Please set down exactly the lines of the listing below from the line containing "[Supprimer] (54, 1299)" through the line containing "You are a GUI", both lines included, leaving out all other lines.

*** EXTRACTED RECORDS Section Begins ***

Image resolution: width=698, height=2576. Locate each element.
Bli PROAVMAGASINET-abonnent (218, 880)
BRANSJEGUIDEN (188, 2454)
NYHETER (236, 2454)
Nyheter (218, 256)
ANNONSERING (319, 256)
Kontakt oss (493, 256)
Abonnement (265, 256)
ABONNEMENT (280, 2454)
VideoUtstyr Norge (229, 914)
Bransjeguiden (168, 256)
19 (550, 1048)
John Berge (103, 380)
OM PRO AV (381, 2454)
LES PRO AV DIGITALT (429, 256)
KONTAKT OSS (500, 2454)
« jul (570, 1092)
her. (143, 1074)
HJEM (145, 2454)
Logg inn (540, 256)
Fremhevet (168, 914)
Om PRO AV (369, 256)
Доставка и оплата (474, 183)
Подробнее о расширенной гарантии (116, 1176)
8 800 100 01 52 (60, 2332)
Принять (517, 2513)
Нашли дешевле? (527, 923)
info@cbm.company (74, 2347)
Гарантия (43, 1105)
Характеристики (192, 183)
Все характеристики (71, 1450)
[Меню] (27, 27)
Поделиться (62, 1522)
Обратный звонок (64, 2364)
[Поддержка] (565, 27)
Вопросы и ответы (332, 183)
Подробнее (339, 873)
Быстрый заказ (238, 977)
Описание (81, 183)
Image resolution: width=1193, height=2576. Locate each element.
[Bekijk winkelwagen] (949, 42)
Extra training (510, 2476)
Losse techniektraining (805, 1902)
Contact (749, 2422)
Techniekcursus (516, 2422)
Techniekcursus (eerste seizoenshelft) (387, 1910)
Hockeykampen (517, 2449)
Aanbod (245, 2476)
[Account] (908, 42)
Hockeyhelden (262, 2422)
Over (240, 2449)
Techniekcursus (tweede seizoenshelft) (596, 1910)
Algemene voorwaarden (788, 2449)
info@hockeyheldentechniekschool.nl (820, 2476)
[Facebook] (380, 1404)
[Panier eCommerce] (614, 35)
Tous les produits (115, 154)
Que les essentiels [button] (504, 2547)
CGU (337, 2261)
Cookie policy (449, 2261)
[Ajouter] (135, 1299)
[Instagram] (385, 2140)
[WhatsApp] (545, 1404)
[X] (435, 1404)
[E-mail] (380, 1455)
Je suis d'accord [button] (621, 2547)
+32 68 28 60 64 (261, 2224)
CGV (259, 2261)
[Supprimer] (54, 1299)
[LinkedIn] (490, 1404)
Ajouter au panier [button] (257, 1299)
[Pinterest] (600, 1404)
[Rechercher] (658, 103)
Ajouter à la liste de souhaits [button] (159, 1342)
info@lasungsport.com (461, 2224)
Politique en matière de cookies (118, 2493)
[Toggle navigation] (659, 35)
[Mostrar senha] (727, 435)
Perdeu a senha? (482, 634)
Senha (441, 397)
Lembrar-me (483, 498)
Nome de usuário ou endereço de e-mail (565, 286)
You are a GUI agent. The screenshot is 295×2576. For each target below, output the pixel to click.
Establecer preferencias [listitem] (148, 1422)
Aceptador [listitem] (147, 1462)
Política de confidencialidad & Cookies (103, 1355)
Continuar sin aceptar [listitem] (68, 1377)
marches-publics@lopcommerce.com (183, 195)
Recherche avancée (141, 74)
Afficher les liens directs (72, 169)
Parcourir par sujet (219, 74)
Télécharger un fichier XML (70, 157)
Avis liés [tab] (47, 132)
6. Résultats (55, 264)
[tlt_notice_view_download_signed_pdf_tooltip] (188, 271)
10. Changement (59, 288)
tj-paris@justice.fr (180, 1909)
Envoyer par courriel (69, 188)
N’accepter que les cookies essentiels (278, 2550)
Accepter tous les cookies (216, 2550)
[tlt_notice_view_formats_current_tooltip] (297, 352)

*** EXTRACTED RECORDS Section Ends ***

RESPONSE BELOW —
[Supprimer] (54, 1299)
[LinkedIn] (490, 1404)
Ajouter au panier [button] (257, 1299)
[Pinterest] (600, 1404)
[Rechercher] (658, 103)
Ajouter à la liste de souhaits [button] (159, 1342)
info@lasungsport.com (461, 2224)
Politique en matière de cookies (118, 2493)
[Toggle navigation] (659, 35)
[Mostrar senha] (727, 435)
Perdeu a senha? (482, 634)
Senha (441, 397)
Lembrar-me (483, 498)
Nome de usuário ou endereço de e-mail (565, 286)
You are a GUI agent. The screenshot is 295×2576. For each target below, output the pixel to click.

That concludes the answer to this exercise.